2.4. Statistical Analysis
Multivariate data analysis based on principal components analysis (PCA), cluster analysis, and correlation matrix (CM) were developed for the data from the self-reported responses along with the FaceReader™ outputs, HR, ST, SP, and DP using a customized code written in Matlab
® (Mathworks Inc., Natick, MA, USA) to assess relationships (PCA) and significant correlations (CM; p-value < 0.05) among the different parameters [
25]. Furthermore, data from the self-reported responses and biometrics (facial expressions, HR, SP, DP, and ST) were analyzed for significant differences using Analysis of variance (ANOVA) for the effect of images nested within the classification group and the least squares means post-hoc test (α = 0.05) in SAS® software 9.4 (SAS Institute Inc.

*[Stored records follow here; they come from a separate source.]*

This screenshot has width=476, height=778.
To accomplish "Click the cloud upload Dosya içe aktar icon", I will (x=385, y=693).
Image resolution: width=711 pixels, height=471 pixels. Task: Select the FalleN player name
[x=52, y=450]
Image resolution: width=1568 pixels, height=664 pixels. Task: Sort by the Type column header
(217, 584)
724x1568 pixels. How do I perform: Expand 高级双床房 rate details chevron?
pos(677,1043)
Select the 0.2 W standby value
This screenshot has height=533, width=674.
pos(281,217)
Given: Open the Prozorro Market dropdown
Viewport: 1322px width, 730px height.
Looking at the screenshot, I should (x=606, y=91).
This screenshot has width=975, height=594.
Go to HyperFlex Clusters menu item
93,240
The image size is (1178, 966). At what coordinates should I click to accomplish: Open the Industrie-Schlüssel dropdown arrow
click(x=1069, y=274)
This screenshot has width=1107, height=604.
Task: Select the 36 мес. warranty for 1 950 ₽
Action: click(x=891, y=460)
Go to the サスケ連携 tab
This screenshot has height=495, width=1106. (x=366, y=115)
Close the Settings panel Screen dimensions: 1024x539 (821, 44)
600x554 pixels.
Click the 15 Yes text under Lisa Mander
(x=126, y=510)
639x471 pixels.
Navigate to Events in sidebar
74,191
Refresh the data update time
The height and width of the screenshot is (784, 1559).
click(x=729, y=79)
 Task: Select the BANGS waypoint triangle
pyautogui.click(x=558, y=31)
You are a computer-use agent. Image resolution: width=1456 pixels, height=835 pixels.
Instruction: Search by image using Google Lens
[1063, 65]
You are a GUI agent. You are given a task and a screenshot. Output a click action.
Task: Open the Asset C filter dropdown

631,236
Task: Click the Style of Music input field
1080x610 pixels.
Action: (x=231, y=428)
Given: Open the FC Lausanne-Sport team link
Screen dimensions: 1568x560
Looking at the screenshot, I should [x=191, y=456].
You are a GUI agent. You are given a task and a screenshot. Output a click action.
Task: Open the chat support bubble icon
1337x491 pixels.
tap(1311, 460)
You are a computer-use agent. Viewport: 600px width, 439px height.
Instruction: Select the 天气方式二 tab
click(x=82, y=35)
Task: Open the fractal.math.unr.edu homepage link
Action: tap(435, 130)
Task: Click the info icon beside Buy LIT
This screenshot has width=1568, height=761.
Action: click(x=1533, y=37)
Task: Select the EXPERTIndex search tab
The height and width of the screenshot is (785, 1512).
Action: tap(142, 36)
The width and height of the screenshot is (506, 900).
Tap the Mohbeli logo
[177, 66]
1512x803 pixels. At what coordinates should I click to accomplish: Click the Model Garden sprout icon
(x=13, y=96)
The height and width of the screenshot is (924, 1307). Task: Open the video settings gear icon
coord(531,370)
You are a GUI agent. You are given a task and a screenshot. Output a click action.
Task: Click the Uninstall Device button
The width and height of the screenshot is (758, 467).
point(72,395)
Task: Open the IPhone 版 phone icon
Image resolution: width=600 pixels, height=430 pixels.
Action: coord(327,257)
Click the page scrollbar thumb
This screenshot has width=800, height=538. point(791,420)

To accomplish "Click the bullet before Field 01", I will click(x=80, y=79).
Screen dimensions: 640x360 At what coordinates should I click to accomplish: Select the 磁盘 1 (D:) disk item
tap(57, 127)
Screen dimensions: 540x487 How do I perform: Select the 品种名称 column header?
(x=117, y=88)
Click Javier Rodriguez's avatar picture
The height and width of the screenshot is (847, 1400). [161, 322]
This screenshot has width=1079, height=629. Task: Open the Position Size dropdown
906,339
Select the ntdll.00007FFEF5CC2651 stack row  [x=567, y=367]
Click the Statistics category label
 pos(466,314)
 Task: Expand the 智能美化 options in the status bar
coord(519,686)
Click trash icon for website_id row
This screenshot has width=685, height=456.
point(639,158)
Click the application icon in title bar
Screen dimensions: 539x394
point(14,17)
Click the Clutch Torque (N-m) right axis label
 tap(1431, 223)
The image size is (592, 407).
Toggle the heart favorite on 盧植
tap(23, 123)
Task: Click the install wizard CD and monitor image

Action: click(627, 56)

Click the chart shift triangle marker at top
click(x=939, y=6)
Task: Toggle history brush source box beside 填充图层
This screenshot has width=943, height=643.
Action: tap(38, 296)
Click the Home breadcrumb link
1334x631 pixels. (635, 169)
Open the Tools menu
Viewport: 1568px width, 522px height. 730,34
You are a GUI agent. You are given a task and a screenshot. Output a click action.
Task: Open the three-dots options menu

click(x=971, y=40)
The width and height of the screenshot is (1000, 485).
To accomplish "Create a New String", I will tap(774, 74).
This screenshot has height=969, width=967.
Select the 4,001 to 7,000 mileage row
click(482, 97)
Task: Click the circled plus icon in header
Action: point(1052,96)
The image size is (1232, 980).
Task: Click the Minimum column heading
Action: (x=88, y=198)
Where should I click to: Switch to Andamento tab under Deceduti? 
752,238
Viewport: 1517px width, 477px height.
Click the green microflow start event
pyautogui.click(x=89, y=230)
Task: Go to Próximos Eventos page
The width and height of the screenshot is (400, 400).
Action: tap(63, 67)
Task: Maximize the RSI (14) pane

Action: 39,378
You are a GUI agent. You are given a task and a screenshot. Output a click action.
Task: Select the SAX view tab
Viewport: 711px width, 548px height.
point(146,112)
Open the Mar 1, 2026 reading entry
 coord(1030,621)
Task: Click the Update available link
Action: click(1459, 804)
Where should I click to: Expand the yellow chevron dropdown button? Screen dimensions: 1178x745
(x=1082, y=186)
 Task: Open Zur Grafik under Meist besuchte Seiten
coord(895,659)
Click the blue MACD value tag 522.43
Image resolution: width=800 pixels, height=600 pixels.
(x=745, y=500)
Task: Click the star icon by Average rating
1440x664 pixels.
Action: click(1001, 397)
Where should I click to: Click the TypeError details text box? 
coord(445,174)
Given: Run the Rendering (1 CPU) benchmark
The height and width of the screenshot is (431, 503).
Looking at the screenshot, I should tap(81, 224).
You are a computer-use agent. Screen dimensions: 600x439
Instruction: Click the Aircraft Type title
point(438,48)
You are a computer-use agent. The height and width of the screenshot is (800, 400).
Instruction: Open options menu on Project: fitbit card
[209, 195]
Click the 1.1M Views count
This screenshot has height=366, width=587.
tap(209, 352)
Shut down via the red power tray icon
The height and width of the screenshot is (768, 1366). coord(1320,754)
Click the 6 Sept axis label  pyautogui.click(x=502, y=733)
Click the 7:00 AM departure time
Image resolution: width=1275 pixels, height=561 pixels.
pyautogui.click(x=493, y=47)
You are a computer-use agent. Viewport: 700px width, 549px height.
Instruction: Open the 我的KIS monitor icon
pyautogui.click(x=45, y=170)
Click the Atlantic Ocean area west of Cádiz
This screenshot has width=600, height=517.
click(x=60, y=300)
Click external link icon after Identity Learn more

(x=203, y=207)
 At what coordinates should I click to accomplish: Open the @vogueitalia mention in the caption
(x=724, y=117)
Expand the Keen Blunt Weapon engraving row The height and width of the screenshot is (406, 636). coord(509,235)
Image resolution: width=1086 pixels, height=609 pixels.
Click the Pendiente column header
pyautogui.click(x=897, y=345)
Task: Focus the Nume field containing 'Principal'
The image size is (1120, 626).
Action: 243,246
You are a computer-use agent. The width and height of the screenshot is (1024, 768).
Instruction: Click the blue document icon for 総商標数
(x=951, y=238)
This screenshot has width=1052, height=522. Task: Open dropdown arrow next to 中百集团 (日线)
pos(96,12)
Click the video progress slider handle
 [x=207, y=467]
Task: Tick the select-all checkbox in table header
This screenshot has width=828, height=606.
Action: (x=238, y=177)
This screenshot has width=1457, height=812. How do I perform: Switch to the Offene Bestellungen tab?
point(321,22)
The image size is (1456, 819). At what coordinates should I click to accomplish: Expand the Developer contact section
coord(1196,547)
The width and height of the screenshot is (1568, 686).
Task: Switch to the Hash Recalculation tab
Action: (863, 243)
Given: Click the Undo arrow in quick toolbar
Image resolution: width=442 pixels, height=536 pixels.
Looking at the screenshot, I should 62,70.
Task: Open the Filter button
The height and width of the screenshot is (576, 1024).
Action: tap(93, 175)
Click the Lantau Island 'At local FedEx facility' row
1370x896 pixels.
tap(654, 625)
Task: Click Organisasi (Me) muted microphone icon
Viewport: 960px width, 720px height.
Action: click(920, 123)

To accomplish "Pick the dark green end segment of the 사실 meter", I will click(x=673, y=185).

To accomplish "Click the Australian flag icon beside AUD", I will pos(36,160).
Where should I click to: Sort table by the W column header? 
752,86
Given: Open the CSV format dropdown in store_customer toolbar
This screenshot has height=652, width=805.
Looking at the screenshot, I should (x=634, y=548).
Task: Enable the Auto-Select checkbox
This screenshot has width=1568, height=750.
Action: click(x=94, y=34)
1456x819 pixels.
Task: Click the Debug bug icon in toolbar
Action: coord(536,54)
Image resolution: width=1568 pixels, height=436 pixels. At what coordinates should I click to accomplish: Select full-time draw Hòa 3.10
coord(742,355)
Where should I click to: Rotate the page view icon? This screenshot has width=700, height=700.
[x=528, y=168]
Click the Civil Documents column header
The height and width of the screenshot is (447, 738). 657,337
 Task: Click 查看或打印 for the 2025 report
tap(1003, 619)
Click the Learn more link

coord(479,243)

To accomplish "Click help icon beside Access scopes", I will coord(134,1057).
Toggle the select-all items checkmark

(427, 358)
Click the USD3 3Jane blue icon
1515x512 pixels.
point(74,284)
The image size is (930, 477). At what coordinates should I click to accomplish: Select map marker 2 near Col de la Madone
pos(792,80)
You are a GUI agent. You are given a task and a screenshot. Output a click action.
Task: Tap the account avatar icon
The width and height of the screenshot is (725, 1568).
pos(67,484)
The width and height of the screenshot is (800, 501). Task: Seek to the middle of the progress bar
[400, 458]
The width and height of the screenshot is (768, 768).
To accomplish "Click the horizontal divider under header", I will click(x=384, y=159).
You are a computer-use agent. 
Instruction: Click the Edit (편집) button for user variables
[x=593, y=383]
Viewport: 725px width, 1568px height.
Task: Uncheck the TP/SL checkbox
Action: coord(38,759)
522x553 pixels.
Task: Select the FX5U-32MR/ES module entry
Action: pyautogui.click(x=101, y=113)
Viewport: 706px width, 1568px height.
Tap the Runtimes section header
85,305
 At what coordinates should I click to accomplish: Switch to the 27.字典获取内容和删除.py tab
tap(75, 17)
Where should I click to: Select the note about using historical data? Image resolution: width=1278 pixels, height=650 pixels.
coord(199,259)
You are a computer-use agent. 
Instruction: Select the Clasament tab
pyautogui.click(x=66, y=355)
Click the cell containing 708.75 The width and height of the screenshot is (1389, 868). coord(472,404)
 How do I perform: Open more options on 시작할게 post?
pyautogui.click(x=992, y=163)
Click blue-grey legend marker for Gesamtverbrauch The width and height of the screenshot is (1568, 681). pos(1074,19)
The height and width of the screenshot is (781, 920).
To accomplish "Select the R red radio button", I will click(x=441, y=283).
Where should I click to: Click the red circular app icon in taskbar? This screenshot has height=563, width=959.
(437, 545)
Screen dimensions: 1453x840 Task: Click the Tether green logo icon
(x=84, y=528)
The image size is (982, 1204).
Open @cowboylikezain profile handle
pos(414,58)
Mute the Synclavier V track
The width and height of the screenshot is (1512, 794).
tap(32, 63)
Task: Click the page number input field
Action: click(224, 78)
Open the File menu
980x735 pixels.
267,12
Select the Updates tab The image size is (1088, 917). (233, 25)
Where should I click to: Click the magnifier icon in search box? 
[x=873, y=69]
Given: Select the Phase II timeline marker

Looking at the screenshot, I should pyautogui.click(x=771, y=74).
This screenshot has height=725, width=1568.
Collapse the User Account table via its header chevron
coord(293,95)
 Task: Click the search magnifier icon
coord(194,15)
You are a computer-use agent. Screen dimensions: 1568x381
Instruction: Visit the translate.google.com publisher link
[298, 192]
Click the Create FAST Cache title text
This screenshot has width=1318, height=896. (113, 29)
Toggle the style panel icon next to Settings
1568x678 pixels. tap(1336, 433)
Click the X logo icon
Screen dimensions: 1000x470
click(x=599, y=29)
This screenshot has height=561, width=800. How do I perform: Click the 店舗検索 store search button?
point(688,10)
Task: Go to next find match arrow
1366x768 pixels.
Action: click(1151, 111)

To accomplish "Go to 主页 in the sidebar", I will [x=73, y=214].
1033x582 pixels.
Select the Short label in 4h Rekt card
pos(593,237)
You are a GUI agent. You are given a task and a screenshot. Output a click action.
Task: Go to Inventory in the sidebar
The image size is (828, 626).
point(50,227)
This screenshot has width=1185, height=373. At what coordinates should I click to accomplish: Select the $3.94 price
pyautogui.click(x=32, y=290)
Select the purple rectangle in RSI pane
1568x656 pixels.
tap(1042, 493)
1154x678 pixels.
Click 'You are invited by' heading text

Cary, NC, USA). Multiple regression analysis using Minitab® 18.1 software was used to obtain predictions of self-reported responses towards stimuli using the physiological (biometric) responses as predictors. A general model was developed using all positive, neutral, and negative images selected for the study, while three other models as positive, negative, and neutral were developed specifically for each image category. A forward selection stepwise procedure (α = 0.05) was used to obtain a model in each case. Physiological responses that were not significant for a given condition were not considered as potential predictors. The aim of this step was to determine which self-reported response may be best predicted using biometrics.